Identifying Superior Screen Print Suppliers
Roger L. Jennings
If the quality of printing you are getting does not meet your expectations, the reasons are easy to spot. Selling a job that you are not proud to deliver does not have to happen again.
Whether you are purchasing for resale printed shirts, caps, tote bags, signs and the like, or you are the printer, you need to make sure the right tools are used to print your job. The tools include the screen, ink, substrate, emulsion, printing press, and that is just for starters. There are many choices available for each tool. These choices are not equal, and in combination with choices of other tools can produce brilliant results or disasters.
We will identify which tools are best, and why, and then suggest how these tools can produce new products for your customers. When you show fresh new looks in graphics your customers will respond with "wow," and you will have higher profit margin products.
Screen A screen can be wood, welded aluminum, or retensionable aluminum. Retensionable means either three or four sides of the frame are tubes that can be rotated to tighten the mesh through which the ink will pass. Any person who has printed even for a short time will say that tight screens are better than screens where the mesh moves in the direction of the print stroke.

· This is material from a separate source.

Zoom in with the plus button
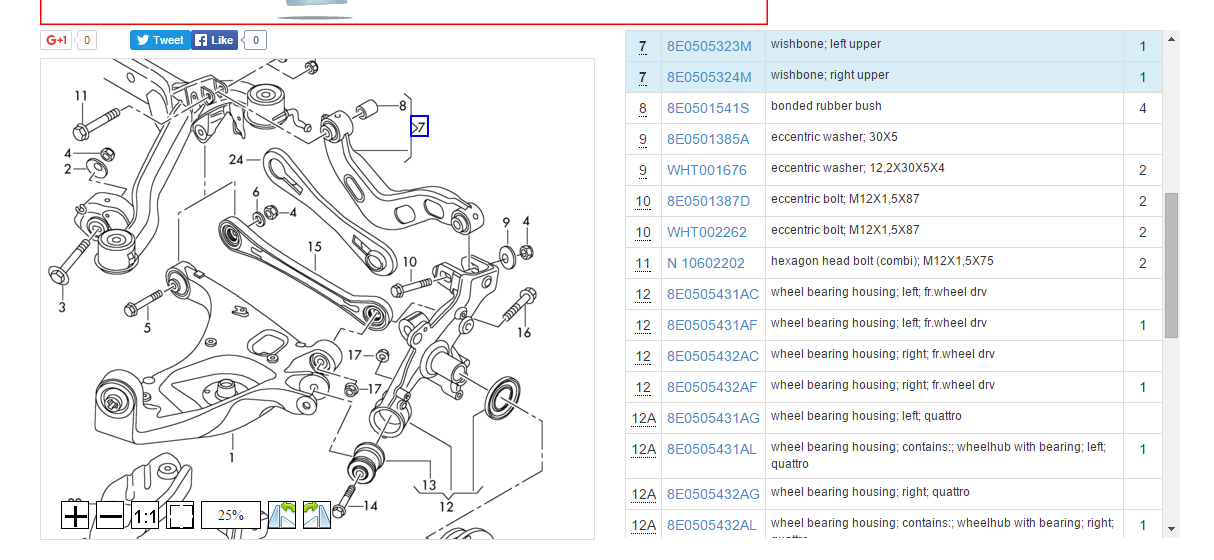[75, 516]
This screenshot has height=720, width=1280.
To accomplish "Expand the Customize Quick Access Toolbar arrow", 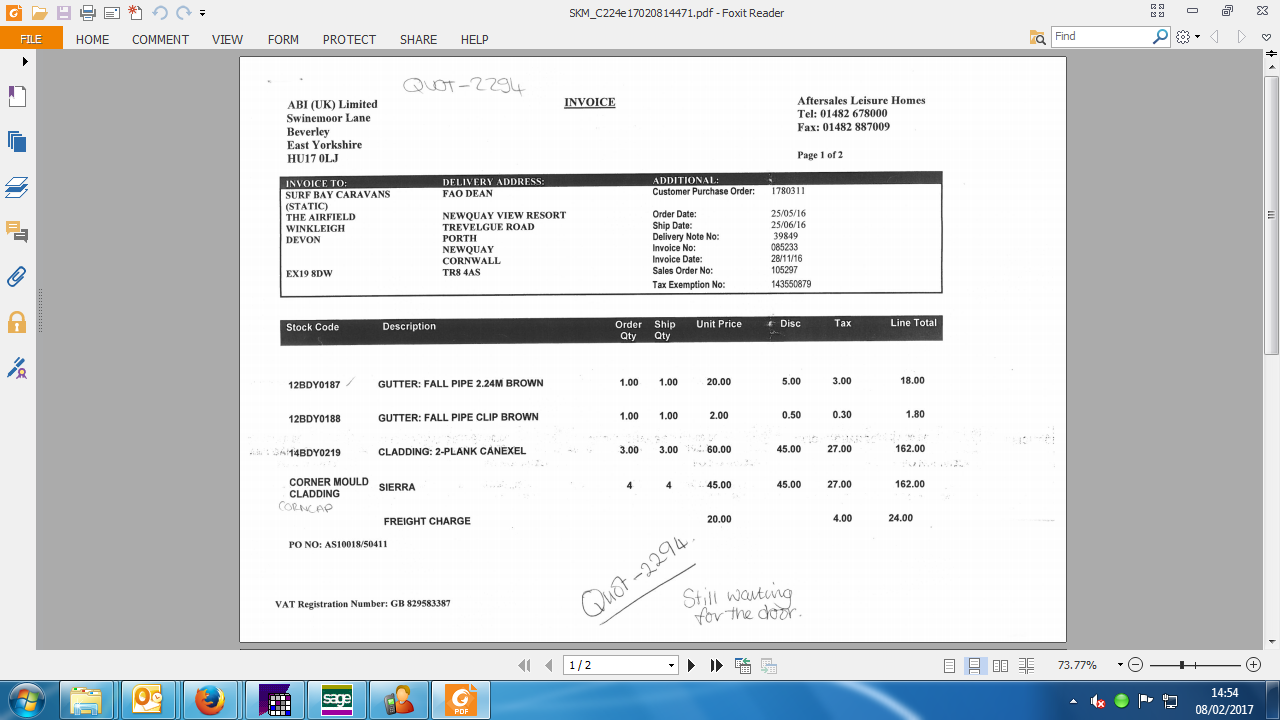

Mesh can be stretched very tight on any of these frames, but will relax to almost no measurable tension over night. The welded frame holds the tension longer than wood frames, but only the retensionable frames permit taking up the slack in the mesh. Each time a mesh is retightened is can be tensioned to a higher level. The best screens have old mesh that has been retensioned at least 5-6 times and have been used for at least 500 prints. This process works the elasticity out of the mesh so that the print results will be more predictable.
The principal cause of heavy "bullet proof" prints is low tension screens. Ink may show on the inside of the garment for the same reason. Images where colors are not tightly aligned, or registered, to each other can be the product of soft screens. A dull image might be produced by ink pushed down into a fabric so that the customer is seeing both the fabric and ink color. Conclusion: make sure retensionable screens are used that have been used on several jobs before your job, and retensioned just before being used on your job.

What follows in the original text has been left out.